TrumpTweets_sentiments <- merge(word_count, sentiments, by.x = c('words'), by.y = c('word'))

Above we did a simple classification of Trump's tweets words using our sentiment bag of words. And this is how the result looks:

In [128]:

TrumpTweets_sentiments

words	n	sentiment
beautiful	1	positive
burning	1	negative
congratulations	1	positive
defy	1	negative
enjoy	2	positive
harassment	1	negative
hell	1	negative
limits	1	negative
mistake	1	negative
scandal	1	negative
strong	1	positive
trump	1	positive

Let's look at the number of occurrences per sentiment in tweets.

In [131]:

sentiments_count <- dplyr::count(TrumpTweets_sentiments, sentiment, sort = TRUE)

In [132]:

sentiments_count

sentiment	n
negative	7
positive	5

We also may want to know the total count and percentage of all the sentiments.

In [133]:

sentiments_sum <- sum(sentiments_count$'n')

In [134]:

sentiments_count$'percentage' <- sentiments_count$'n' / sentiments_sum

Let's now create an ordered dataframe for plotting counts of sentiments.

In [135]:

sentiment_count <- rbind(sentiments_count)

In [136]:

sentiment_count <- sentiment_count[order(sentiment_count$sentiment), ]

In [137]:

sentiment_count

sentiment	n	percentage
negative	7	0.5833333
positive	5	0.4166667

And now it's time for the visualization. We will plot the results of our classifier.

In [144]:

sentiment_count$'colour' <- as.integer(4)

In [145]:

barplot(sentiment_count$'n', names.arg = sentiment_count$'sentiment', col = sentiment_count$'colour', cex.names = .5)

In [146]:

barplot(sentiment_count$'percentage', names.arg = sentiment_count$'sentiment', col = sentiment_count$'colour', cex.names = .5)

Conclusion

Sentiment analysis is a great way to explore emotions and opinions among the people.
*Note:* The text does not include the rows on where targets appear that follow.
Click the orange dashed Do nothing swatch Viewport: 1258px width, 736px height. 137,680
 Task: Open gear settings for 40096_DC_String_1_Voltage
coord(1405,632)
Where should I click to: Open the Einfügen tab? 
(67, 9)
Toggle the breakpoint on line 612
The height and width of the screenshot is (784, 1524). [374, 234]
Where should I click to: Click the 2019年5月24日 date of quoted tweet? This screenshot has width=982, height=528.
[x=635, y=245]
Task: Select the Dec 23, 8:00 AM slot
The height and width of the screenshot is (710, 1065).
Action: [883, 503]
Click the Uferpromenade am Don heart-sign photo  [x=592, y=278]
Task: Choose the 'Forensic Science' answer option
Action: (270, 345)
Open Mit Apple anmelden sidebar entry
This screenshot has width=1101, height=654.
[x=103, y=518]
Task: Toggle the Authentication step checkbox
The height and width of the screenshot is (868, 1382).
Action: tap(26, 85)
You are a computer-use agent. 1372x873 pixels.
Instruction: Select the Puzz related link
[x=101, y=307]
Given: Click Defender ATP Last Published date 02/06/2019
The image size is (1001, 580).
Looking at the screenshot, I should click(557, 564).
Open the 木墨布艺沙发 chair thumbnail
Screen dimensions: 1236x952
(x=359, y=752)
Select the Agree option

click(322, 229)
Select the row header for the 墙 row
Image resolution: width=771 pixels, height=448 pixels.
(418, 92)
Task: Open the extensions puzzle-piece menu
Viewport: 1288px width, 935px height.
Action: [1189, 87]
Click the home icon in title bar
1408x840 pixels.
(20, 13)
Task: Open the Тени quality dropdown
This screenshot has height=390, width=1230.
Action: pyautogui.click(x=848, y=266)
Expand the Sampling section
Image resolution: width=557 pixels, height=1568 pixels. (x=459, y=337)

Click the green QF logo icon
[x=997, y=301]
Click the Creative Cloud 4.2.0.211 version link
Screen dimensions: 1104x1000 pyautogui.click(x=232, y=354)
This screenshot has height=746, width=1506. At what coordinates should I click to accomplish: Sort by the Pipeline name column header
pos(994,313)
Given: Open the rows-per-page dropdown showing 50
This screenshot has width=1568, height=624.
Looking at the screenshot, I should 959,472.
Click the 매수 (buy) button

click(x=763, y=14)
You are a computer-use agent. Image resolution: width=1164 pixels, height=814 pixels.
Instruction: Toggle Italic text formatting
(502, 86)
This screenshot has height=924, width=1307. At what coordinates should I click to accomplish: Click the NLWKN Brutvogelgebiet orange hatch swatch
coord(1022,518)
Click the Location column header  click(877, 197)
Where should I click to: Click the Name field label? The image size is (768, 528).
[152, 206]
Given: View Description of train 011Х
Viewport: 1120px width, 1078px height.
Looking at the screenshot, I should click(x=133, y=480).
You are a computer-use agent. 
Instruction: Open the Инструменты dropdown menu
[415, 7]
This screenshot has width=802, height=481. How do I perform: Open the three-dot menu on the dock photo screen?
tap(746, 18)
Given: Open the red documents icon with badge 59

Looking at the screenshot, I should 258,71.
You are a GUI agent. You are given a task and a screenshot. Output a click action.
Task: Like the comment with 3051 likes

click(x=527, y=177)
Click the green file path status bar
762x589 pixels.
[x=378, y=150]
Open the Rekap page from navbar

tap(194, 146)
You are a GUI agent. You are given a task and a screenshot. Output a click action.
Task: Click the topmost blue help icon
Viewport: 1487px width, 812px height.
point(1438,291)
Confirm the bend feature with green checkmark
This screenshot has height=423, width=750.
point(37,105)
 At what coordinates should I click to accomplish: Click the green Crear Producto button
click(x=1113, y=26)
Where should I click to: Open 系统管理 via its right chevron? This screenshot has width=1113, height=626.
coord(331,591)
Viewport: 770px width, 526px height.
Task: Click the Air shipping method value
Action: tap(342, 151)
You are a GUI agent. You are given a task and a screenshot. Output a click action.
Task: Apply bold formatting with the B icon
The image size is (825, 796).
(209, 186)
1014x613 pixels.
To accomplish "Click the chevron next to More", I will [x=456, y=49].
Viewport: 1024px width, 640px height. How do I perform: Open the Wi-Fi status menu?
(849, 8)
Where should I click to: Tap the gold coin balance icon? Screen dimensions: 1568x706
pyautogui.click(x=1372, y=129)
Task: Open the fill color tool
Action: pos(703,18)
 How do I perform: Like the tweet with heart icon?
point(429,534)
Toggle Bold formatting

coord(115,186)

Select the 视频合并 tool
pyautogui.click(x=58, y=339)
Today we explored the most common and easy way for sentiment analysis that is still great in its simplicity and gives quite an informative result. However, it should be noted that different sentiment analysis methods and lexicons work better depending on the problem and text corpuses.

The result of the dictionary-based approach also depends much on the matching between the used dictionary and the textual data needed to be classified. But still, user can create own dictionary that can be a good solution. Despite this, dictionary-based methods usually show much better results than more compound techniques.